She laughs when she recounts that day. It was the day she realized that her father was an icon and a role model to those on the Caribbean island. Before this moment, Davis-Quarrie says that her father’s notoriety “never clicked.”

“When [my family and I] came back to the States, they [showed me] his medals,” Davis-Quarrie said. I don’t know if it was just something that didn’t click. Because I’m like, I knew he had a statue. I knew he had a school [named after him]. I’d gone to his school before. But it just didn’t make sense to me until that moment.”

Donald Quarrie competed in four Olympic games from 1972 to 1984 and placed in 4 out of 10 events. He also competed in the Pan American and Commonwealth Games and is featured in the California Sports Hall of Fame. 

Davis-Quarrie and her sister, Tara, both followed in their father’s footsteps running track in high school and college at the University of Southern California—where her parents met, and her father gained recognition as a college athlete. 

“I started my first race when I was in fourth grade. But I think it was they actually had us try a whole bunch of different sports before we did track because he didn’t want to make us feel like we were forced into it. But [my father also said], ‘If you have a natural talent and a natural ability, it could lead to other opportunities for you.’ He coached us almost our whole lives, so that’s kind of how we got into it.”

Her relationship with her father has grown over the years through coaching and family moments. She’s noticed that their bond has strengthened as she has gotten older. 

“I have a better, stronger relationship with him now just because it was like, okay, we have that establishment of parent and daughter, and now we actually have a good friendship. I think seeing my dad through weathering times, I guess, has made me gain more respect for him.”

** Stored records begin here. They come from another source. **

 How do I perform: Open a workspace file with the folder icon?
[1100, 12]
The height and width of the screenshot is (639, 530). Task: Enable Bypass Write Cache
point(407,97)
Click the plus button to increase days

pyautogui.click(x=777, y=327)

Davis-Quarrie is proud of her father and his professional accomplishments. But while she is proud of his career, it’s her father’s character, selflessness, and the guidance that he’s provided for her and her sister that she holds onto. 

“Something that brings him so much joy, which I think is inspiring is he loves helping people. He loves to see people thrive in whatever lane it is. If he gets a chance to help them and seeing that progress from when they started to where they’re at now, I love that cause it’s like not many people have that genuine attitude of wanting to be a teacher, being okay with where they’re at, despite world success.”

She says that her father’s greatest accomplishment is not necessarily his Olympic wins or anything along those lines. 

“He was able to raise two healthy children, and anything that is attached to that I think was really meaningful for him.”

Davis-Quarrie currently works as an interior designer for high-end clients throughout the United States and credits her father’s career as her source of inspiration and resilience to push through difficult days. 

“[He’s shown me what it means to be] resilient and not give up. I think contentment is something that I’ve learned a lot from him. He’s somebody that can sit on a chair and just be. He’s like, “I’m not worried about somebody else. I’m just able to relish in a moment.” I think that’s really hard for a lot of people, honestly, just in the present day. I learn a lot about being present from him. That’s what he’s always taught me, ‘Hey, don’t stress, shake it off. You live long.'”

Davis Quarrie says that her father is her role model and the person to who she can look for guidance or reassurance. When she looks at her father she doesn’t just see the accomplishments and the fame, she sees the man that raised her and helped shape her into the woman she has become. 

“I feel like my dad is so proud of us, but we’re actually so proud of him. I think sometimes he feels like he goes unnoticed. He’s like, ‘Oh, I’m not important anymore, and I’m not this.’ And I’m like,’ No, but you are.’ In spite of everything, my dad’s still my biggest hero.”